**Your objective**
How many lines of the data contain the string "point"? Write the number and nothing more.

**Records supplied**
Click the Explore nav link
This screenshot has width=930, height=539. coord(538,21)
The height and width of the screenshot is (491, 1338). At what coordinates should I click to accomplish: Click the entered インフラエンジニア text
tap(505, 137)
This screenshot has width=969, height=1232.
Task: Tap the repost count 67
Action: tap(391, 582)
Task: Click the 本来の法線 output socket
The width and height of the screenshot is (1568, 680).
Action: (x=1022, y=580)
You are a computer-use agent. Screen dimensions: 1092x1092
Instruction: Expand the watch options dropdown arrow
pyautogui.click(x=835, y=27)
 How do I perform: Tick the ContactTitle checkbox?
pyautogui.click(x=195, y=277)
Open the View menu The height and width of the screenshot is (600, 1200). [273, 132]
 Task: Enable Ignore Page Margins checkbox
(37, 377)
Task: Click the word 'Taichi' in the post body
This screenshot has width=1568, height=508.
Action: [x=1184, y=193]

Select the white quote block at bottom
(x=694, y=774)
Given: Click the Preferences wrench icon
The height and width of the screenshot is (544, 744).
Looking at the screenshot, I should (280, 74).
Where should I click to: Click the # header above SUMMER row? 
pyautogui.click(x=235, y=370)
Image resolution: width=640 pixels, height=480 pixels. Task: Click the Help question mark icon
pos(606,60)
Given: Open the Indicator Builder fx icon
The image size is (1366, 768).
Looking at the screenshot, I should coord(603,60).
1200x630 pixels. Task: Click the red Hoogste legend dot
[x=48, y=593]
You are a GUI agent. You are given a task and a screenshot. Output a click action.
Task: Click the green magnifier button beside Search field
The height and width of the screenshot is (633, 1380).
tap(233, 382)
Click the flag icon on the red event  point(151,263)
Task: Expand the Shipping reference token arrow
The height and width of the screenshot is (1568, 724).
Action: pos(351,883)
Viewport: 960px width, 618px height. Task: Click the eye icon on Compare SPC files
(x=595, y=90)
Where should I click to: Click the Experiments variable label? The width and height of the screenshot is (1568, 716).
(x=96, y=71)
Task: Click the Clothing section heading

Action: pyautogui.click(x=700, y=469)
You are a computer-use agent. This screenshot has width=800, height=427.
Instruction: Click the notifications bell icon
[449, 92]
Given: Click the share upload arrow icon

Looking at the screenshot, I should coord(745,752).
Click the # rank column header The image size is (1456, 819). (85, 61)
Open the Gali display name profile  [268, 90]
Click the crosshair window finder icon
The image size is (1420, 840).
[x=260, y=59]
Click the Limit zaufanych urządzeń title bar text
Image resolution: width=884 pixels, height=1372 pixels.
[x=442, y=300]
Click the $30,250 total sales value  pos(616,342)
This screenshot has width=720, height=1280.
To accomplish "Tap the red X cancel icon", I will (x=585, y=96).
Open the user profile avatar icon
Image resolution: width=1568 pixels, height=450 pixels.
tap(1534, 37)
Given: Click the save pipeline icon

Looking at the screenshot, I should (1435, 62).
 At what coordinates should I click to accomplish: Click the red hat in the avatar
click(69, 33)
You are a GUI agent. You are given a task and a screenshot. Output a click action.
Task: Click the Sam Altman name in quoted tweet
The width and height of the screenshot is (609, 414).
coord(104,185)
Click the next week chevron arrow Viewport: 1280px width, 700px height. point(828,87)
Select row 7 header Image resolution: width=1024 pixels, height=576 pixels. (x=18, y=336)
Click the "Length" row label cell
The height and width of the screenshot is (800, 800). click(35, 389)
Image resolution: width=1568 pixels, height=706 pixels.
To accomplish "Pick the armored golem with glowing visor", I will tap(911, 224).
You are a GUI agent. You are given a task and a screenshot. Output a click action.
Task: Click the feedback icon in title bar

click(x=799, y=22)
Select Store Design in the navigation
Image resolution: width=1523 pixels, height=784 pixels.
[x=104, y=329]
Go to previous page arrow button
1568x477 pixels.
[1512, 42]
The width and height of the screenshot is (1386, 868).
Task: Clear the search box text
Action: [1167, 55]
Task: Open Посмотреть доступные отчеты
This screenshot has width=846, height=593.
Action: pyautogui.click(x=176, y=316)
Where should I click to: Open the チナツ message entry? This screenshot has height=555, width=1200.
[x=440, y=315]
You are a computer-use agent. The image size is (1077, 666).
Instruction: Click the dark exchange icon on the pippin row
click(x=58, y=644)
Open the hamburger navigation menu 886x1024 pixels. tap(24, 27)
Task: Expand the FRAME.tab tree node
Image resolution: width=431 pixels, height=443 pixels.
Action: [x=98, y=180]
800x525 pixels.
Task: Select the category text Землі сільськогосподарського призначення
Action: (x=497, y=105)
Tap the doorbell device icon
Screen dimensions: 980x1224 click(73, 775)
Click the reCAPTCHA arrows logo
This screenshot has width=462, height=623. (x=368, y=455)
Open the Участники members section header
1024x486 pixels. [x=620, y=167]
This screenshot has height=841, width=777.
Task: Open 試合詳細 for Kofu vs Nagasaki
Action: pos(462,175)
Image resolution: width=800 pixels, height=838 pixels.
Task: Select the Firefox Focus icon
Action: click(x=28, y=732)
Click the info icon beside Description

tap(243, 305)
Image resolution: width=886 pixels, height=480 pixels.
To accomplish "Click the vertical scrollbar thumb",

**Solution to the problem**
2